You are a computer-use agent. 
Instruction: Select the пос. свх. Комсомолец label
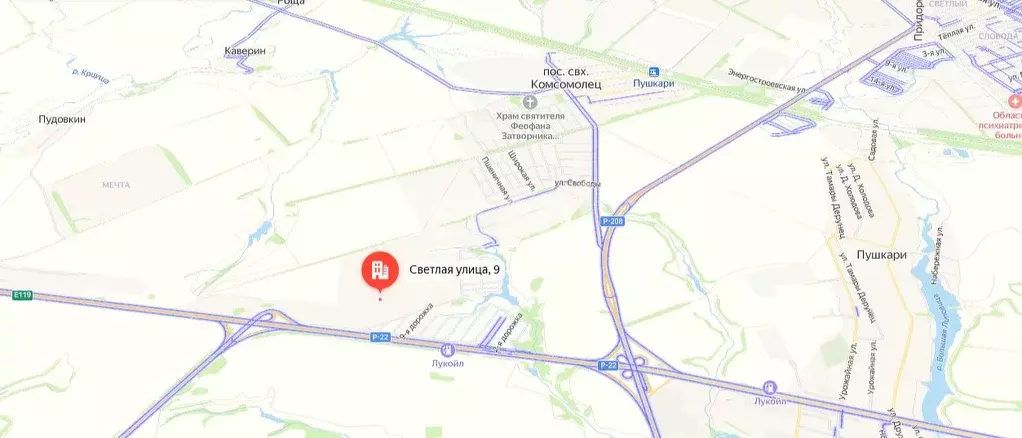(x=564, y=78)
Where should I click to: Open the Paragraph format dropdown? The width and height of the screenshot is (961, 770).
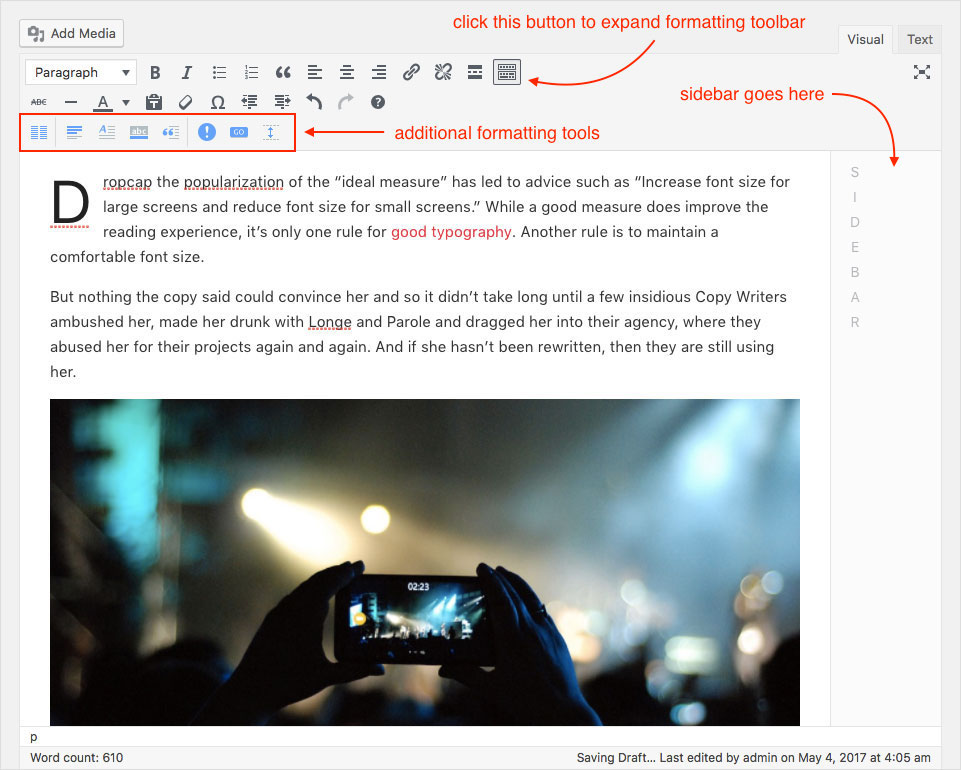(80, 72)
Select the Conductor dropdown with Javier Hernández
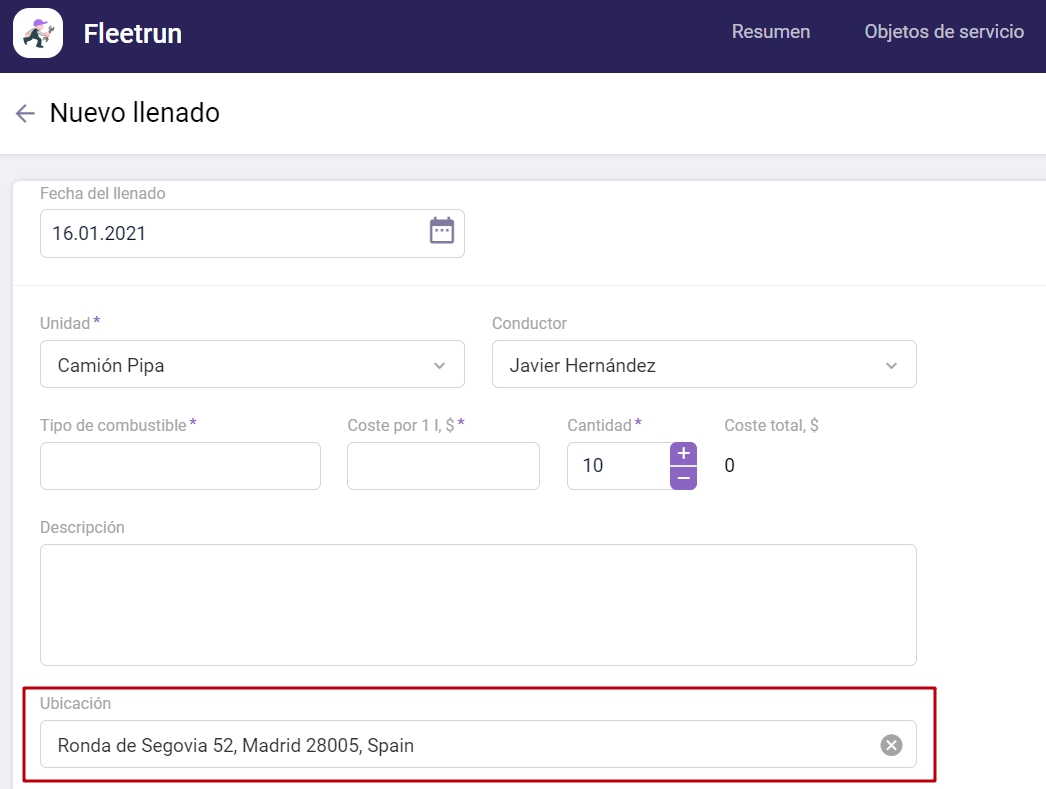 pyautogui.click(x=690, y=365)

Required work – If a picture appears in the records, omit it and print everything else exactly.

Answer box –
You are a computer-use agent. 
Instruction: Select the пос. свх. Комсомолец label
(x=564, y=78)
Where should I click to: Open the Paragraph format dropdown? The width and height of the screenshot is (961, 770).
(80, 72)
Select the Conductor dropdown with Javier Hernández
 pyautogui.click(x=690, y=365)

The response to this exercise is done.